> **DATA PROVIDED**
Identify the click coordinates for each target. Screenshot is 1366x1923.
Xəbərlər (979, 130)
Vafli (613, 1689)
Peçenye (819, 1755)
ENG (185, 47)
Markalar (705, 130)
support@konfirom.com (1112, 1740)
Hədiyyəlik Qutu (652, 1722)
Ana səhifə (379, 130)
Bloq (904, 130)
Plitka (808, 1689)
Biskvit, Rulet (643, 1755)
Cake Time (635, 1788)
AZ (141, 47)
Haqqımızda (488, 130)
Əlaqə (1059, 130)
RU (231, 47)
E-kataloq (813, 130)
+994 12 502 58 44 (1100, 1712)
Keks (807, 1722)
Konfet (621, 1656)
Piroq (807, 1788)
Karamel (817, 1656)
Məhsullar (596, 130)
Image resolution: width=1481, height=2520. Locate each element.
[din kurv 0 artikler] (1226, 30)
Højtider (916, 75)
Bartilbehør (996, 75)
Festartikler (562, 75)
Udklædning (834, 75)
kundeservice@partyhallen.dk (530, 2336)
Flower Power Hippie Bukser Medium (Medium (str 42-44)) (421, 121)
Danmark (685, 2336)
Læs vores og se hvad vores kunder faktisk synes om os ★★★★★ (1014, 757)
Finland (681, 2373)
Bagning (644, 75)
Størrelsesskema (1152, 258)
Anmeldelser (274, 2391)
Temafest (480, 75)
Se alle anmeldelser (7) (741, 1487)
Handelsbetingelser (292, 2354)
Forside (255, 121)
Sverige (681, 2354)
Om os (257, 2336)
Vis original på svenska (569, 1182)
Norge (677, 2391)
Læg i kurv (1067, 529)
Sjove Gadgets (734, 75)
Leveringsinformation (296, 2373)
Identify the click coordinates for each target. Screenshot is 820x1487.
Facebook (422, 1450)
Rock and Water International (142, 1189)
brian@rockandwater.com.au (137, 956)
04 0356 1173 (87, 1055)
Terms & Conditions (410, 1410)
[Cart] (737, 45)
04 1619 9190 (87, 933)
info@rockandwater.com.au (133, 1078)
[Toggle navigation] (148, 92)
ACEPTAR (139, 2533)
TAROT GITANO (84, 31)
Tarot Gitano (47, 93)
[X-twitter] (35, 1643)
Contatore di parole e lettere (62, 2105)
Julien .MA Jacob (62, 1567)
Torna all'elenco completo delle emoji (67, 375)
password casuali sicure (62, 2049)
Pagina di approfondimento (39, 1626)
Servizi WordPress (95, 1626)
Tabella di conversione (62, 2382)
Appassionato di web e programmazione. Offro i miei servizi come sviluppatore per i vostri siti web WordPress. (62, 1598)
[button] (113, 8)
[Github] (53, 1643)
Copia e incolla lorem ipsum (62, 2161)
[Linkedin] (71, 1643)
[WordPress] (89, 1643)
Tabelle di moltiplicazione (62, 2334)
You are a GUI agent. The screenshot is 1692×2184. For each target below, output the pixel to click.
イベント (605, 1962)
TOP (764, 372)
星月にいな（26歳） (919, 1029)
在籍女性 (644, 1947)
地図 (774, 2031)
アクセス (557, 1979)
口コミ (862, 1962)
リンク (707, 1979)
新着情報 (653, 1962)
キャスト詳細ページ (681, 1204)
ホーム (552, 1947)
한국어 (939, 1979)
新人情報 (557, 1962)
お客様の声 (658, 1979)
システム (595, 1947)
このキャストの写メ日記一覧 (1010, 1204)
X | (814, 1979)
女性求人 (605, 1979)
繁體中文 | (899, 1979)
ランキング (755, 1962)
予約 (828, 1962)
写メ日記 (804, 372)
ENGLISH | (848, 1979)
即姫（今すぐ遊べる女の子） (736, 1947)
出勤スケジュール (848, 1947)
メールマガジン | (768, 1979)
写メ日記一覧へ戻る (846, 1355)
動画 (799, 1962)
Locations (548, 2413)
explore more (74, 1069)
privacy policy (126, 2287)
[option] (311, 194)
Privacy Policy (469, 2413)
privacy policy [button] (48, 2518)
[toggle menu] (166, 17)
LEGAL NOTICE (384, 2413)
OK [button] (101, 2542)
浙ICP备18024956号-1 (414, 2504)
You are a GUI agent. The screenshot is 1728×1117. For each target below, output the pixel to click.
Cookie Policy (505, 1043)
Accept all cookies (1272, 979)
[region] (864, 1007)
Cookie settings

> **TASK DETAILS**
Everything in the data should be copied exactly. Leave nothing out.

> **ANSWER SECTION**
Identify the click coordinates for each target. Screenshot is 1366x1923.
Xəbərlər (979, 130)
Vafli (613, 1689)
Peçenye (819, 1755)
ENG (185, 47)
Markalar (705, 130)
support@konfirom.com (1112, 1740)
Hədiyyəlik Qutu (652, 1722)
Ana səhifə (379, 130)
Bloq (904, 130)
Plitka (808, 1689)
Biskvit, Rulet (643, 1755)
Cake Time (635, 1788)
AZ (141, 47)
Haqqımızda (488, 130)
Əlaqə (1059, 130)
RU (231, 47)
E-kataloq (813, 130)
+994 12 502 58 44 (1100, 1712)
Keks (807, 1722)
Konfet (621, 1656)
Piroq (807, 1788)
Karamel (817, 1656)
Məhsullar (596, 130)
Image resolution: width=1481, height=2520. Locate each element.
[din kurv 0 artikler] (1226, 30)
Højtider (916, 75)
Bartilbehør (996, 75)
Festartikler (562, 75)
Udklædning (834, 75)
kundeservice@partyhallen.dk (530, 2336)
Flower Power Hippie Bukser Medium (Medium (str 42-44)) (421, 121)
Danmark (685, 2336)
Læs vores og se hvad vores kunder faktisk synes om os ★★★★★ (1014, 757)
Finland (681, 2373)
Bagning (644, 75)
Størrelsesskema (1152, 258)
Anmeldelser (274, 2391)
Temafest (480, 75)
Se alle anmeldelser (7) (741, 1487)
Handelsbetingelser (292, 2354)
Forside (255, 121)
Sverige (681, 2354)
Om os (257, 2336)
Vis original på svenska (569, 1182)
Norge (677, 2391)
Læg i kurv (1067, 529)
Sjove Gadgets (734, 75)
Leveringsinformation (296, 2373)
Identify the click coordinates for each target. Screenshot is 820x1487.
Facebook (422, 1450)
Rock and Water International (142, 1189)
brian@rockandwater.com.au (137, 956)
04 0356 1173 (87, 1055)
Terms & Conditions (410, 1410)
[Cart] (737, 45)
04 1619 9190 (87, 933)
info@rockandwater.com.au (133, 1078)
[Toggle navigation] (148, 92)
ACEPTAR (139, 2533)
TAROT GITANO (84, 31)
Tarot Gitano (47, 93)
[X-twitter] (35, 1643)
Contatore di parole e lettere (62, 2105)
Julien .MA Jacob (62, 1567)
Torna all'elenco completo delle emoji (67, 375)
password casuali sicure (62, 2049)
Pagina di approfondimento (39, 1626)
Servizi WordPress (95, 1626)
Tabella di conversione (62, 2382)
Appassionato di web e programmazione. Offro i miei servizi come sviluppatore per i vostri siti web WordPress. (62, 1598)
[button] (113, 8)
[Github] (53, 1643)
Copia e incolla lorem ipsum (62, 2161)
[Linkedin] (71, 1643)
[WordPress] (89, 1643)
Tabelle di moltiplicazione (62, 2334)
You are a GUI agent. The screenshot is 1692×2184. For each target below, output the pixel to click.
イベント (605, 1962)
TOP (764, 372)
星月にいな（26歳） (919, 1029)
在籍女性 (644, 1947)
地図 (774, 2031)
アクセス (557, 1979)
口コミ (862, 1962)
リンク (707, 1979)
新着情報 (653, 1962)
キャスト詳細ページ (681, 1204)
ホーム (552, 1947)
한국어 (939, 1979)
新人情報 (557, 1962)
お客様の声 (658, 1979)
システム (595, 1947)
このキャストの写メ日記一覧 (1010, 1204)
X | (814, 1979)
女性求人 (605, 1979)
繁體中文 | (899, 1979)
ランキング (755, 1962)
予約 (828, 1962)
写メ日記 (804, 372)
ENGLISH | (848, 1979)
即姫（今すぐ遊べる女の子） (736, 1947)
出勤スケジュール (848, 1947)
メールマガジン | (768, 1979)
写メ日記一覧へ戻る (846, 1355)
動画 (799, 1962)
Locations (548, 2413)
explore more (74, 1069)
privacy policy (126, 2287)
[option] (311, 194)
Privacy Policy (469, 2413)
privacy policy [button] (48, 2518)
[toggle menu] (166, 17)
LEGAL NOTICE (384, 2413)
OK [button] (101, 2542)
浙ICP备18024956号-1 (414, 2504)
You are a GUI agent. The screenshot is 1728×1117. For each target below, output the pixel to click.
Cookie Policy (505, 1043)
Accept all cookies (1272, 979)
[region] (864, 1007)
Cookie settings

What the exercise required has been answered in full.